Prompt — The expected output is every line from the one containing "1568x782 pixels." to the end of the data below, exactly, and no other line.

*** Opening of Data records ***

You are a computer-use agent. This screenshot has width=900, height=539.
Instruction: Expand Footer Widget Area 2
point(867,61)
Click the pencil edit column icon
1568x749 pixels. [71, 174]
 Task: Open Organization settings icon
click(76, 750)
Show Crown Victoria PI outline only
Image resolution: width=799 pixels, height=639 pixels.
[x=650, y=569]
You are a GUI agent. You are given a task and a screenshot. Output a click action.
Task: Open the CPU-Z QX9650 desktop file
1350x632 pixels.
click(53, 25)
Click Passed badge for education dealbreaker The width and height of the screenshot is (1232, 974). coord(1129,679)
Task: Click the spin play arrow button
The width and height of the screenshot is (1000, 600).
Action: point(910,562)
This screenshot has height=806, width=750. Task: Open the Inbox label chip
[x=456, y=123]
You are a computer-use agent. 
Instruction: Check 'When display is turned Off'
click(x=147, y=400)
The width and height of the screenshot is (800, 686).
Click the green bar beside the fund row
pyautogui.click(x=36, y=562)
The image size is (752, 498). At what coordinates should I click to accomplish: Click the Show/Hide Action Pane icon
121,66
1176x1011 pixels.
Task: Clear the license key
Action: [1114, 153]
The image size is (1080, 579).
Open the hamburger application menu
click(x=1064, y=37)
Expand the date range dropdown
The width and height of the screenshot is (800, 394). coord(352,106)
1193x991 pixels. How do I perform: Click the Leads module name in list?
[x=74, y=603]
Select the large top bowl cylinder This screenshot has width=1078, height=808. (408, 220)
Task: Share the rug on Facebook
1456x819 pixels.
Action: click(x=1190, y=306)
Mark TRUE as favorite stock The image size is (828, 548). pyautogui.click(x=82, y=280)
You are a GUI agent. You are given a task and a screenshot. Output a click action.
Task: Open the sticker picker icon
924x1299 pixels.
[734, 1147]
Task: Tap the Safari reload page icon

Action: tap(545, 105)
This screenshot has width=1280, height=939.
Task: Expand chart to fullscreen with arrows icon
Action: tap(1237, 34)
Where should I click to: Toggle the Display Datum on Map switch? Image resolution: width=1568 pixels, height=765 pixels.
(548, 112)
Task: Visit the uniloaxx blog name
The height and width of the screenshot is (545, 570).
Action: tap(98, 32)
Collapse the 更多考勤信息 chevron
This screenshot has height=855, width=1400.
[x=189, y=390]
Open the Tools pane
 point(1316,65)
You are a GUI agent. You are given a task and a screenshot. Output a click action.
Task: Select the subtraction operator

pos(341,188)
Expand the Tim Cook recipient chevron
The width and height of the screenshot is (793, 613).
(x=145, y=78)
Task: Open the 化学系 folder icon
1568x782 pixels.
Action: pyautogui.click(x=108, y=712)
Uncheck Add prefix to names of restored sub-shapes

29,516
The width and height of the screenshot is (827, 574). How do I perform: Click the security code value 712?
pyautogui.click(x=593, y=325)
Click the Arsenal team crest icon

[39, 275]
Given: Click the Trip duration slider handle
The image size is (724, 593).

*** Close of Data records ***

Solved exercise —
1568x782 pixels.
Action: pyautogui.click(x=108, y=712)
Uncheck Add prefix to names of restored sub-shapes

29,516
The width and height of the screenshot is (827, 574). How do I perform: Click the security code value 712?
pyautogui.click(x=593, y=325)
Click the Arsenal team crest icon

[39, 275]
Given: Click the Trip duration slider handle
The image size is (724, 593).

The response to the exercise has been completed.